Seth:So, yeah, Jeff Bridges is still in it again, Jared Leto's leading it. So it should be a very fascinating movie.
Evan:Kind of like Westworld. What happens when.
Kyle:Yeah, exactly.
Evan:Yeah, we love it.
Seth:So I'm not expecting it to be as groundbreaking as the OG one was, but if it's just fun, that's all I want out of a sequel. That's all I wanted out of this one. And I think it very much delivered on the fun aspect of it.
Speaker E:Yeah.
Kyle:Rando, thank you for that. Great history, by the way. You were very detailed. That was fantastic. You lived it, man.
Seth:I did.
Kyle:You lived it, man. And actually you covered a few of them to take it one step further with the Daft Punk being in the. The End of Line club. They actually.
The song that's playing, they wrote for that scene.
Speaker D:Yeah.
Kyle:So it. That song hadn't existed and they said, actually we'll write the song specifically for the scene. And the other in there dancing and stuff.
It didn't even hit me until I read that Daft Punk did the soundtrack. I was like, oh, that might have been them. Because that's what they do. Right. They wear the helmets all the time. Do they do that live?
Seth:They did, yes.
Kyle:They don't do it anymore.
Seth:They don't exist anymore.
Kyle:Oh, they don't.
Speaker D:They.
Seth:A couple years ago. It was funny. They didn't do shit for. For 11 years and then put out a video where.
Where they self destructed and announced their official retirement even though they hadn't done anything in 11 years.
Kyle:That's so daft.
Seth:It's so Daft Punk.
Speaker E:Yes.
Kyle:And so did I. Don't. Did you pick up on another Mickey Mouse Easter egg here? So there's an Easter egg when they.
When Sam enters Flynn's arcade, you can hear the Steamboat Willie whistle for half a sec. Like half a second.
Seth:Oh, okay.
Speaker E:Yeah.
Kyle:So they had to get it in there somehow.
Seth:That's cool.
Kyle:I would never have Known that because I'm not a fan of.
Seth:Fair enough.
Kyle:But yeah, they. They had to get Mickey in there somehow.
Seth:Yeah, I love that. That's so good.
Kyle:Yeah, they love that mouse, don't they?
Seth:That whole sequence of him opening up the arcade and like the 80s music playing and the lights turning on, like that was.

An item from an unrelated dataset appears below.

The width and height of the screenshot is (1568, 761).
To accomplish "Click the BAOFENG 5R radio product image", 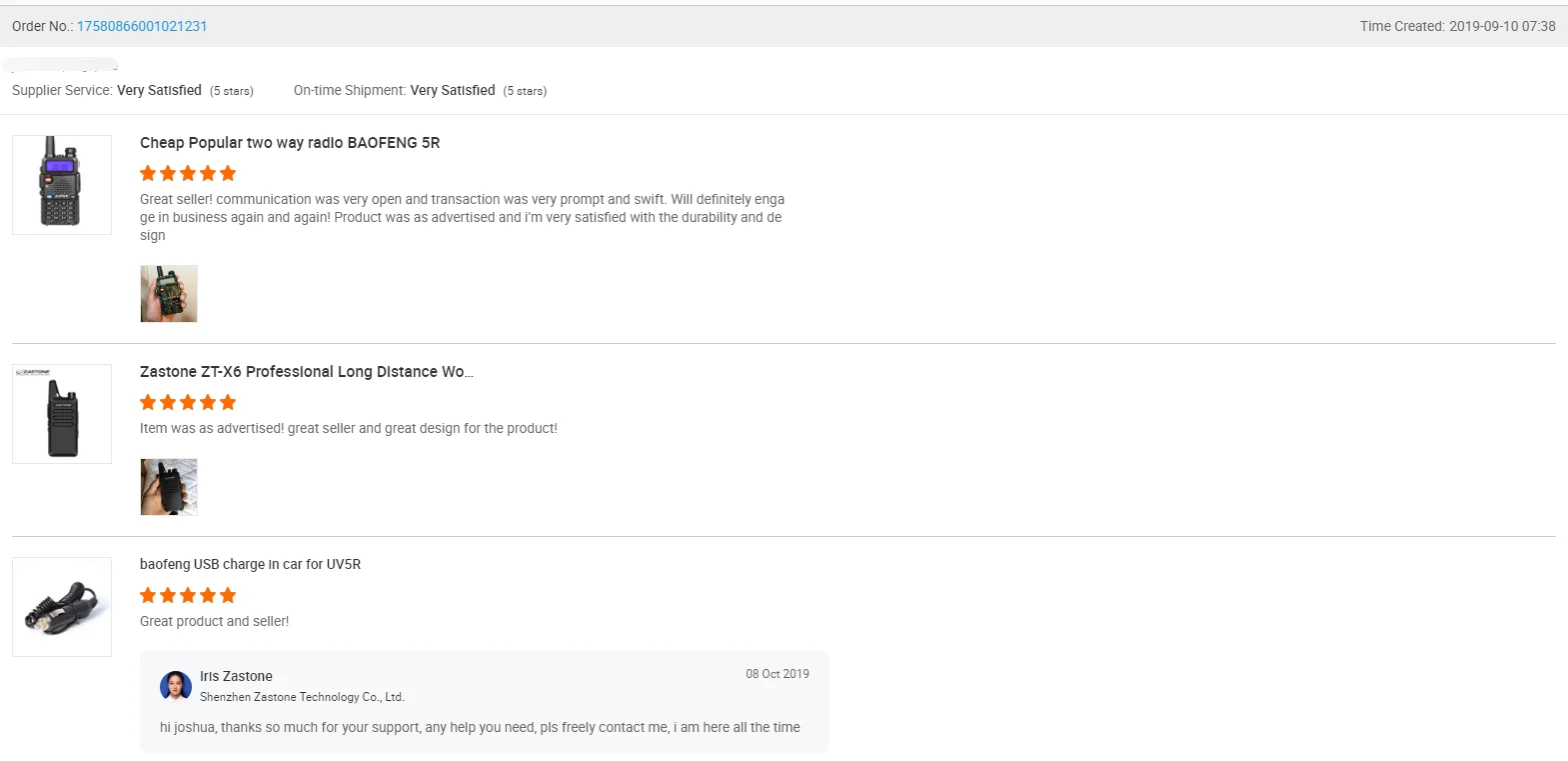I will [62, 185].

Kyle:Those are my favorite parts of the movie.
Seth:I got chills.
Kyle:Yeah, those are my favorite parts. I loved. I loved. Actually, that's one thing that this movie did better than the original Tron, was it. When it was in the real world, it was.
It looked great.
Speaker D:Yeah.
Kyle:The motorcycle scene at the end, when they're driving, he says, I want to show you something. Like, those scenes are very well shot.
Seth:Oh, yeah. The base jumping scene in the beginning is so good.
Speaker E:Yeah, yeah.
Seth:Also shout out Killian Murphy for his 10 second cameo.
Speaker E:Yeah.
Kyle:Love that as a slimy asshole.
Speaker E:Yeah, yeah, yeah.
Kyle:Talking about the things we did in tech two years before this movie was made.
Seth:Dillinger Jr.
Speaker E:Yes.
Kyle:And it took me a minute to know that it was him. I thought it was him. I was like, no, that's not him. And then they zoomed in. I was like, is that him?
Seth:Yeah. No, I had to look it up. I was.
Kyle:I had to make sure because whenever his hair is long.
Evan:Yeah.
Seth:Well, he did Inception the same year.
Speaker E:Oh, yeah.
Kyle: Well, actually, in: Seth:Yeah.
Kyle:The first Despicable Me and Toy Story 3.
Speaker E:Wow.
Speaker D:Wow.
Kyle:All came out. So this movie had a crazy in. Honestly, this movie probably needed a big marketing campaign to compete in this year.
Seth:And I mean, it made 400 plus million off $170 million budget. So not the greatest, but still it was technically profitable. And I think that has led to.
And I mean, Jared Leto was actually the one who led the charge on Tron 3. Like, he is the. The reason why this movie is getting made.
But I think it made just enough money that they were like, okay, we can justify continuing with the ip. And it did spawn a couple of video games and a TV show.
Speaker E:Wow.
Evan:And I think this one's probably going to be really awesome.
Seth:I think so too. I'm excited.
Speaker E:Yeah.
Kyle:I've kind of. While doing this podcast with Seth, I've kind of like bought into the Jared Leto thing a little bit.
Speaker E:Yeah.
Kyle:I mean, he's so good in Dallas buyers. I'm kind of like into the to the Jared Leto.
Seth:I can't wait to show you Mr. Nobody.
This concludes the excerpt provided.